Pour la première fois de sa carrière, Matz Sels (29 ans) commencera un match en équipe nationale A. En l’absence de Koen Casteels, c’est lui qui peut jouer ce deuxième match amical.

Sels a déjà une cape à son actif : avant le début de l’Euro, Martinez l’avait fait monter à la 90e contre le Grèce "pour qu’il franchisse une barrière psychologique en vue de l’Euro", avait bizarrement justifié le T1.

Titulaire indiscutable à Strasbourg, cinquième en Ligue 1, l’ex-Anderlechtois réalise une très bonne saison. Il reste sur cinq clean sheets lors des sept derniers matchs avec les Alsaciens.

Pour le reste, Martinez n’a pas dévoilé les noms de son onze de base censé entamer la rencontre face au Burkina Faso. Le seul indice qu’il a donné est qu’il ne va pas changer grand-chose. "Il nous faut de la stabilité, et je veux voir si on a appris des fautes qu’on a commises en Irlande. On doit plus contrôler le jeu dans des moments difficiles."

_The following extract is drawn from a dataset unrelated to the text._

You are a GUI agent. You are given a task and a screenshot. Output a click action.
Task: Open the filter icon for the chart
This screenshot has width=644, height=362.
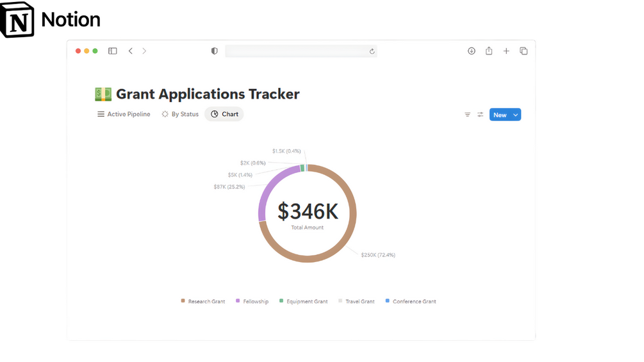pos(468,115)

Dedryck Boyata ne s’est pas entraîné avec le groupe, il a travaillé en salle. S’il a un petit bobo, il devrait laisser sa place à Bornauw ou à… Dendoncker, qui pourrait reculer d’un cran. Et en attaque, Martinez devra choisir un des trois éternels concurrents : Batshuayi, Benteke ou Origi. Vanzeir ne doit pas se faire d’illusions : ses 38 jours sans match en raison de sa suspension ne sont pas un argument pour l’aligner dès le coup d’envoi. "On croit en lui, mais je ne peux pas tenir compte de chaque cas personnel", dit Martinez.

En revanche, Vanzeir pourrait être un des six réservistes qui montent au jeu.

Et ceux qui n’auront pas joué du tout en 180 minutes, doivent-ils s’inquiéter en vue du Mondial ? "Si le Mondial se jouait demain, oui. Mais sept mois, c’est une éternité dans le football", a expliqué le sélectionneur.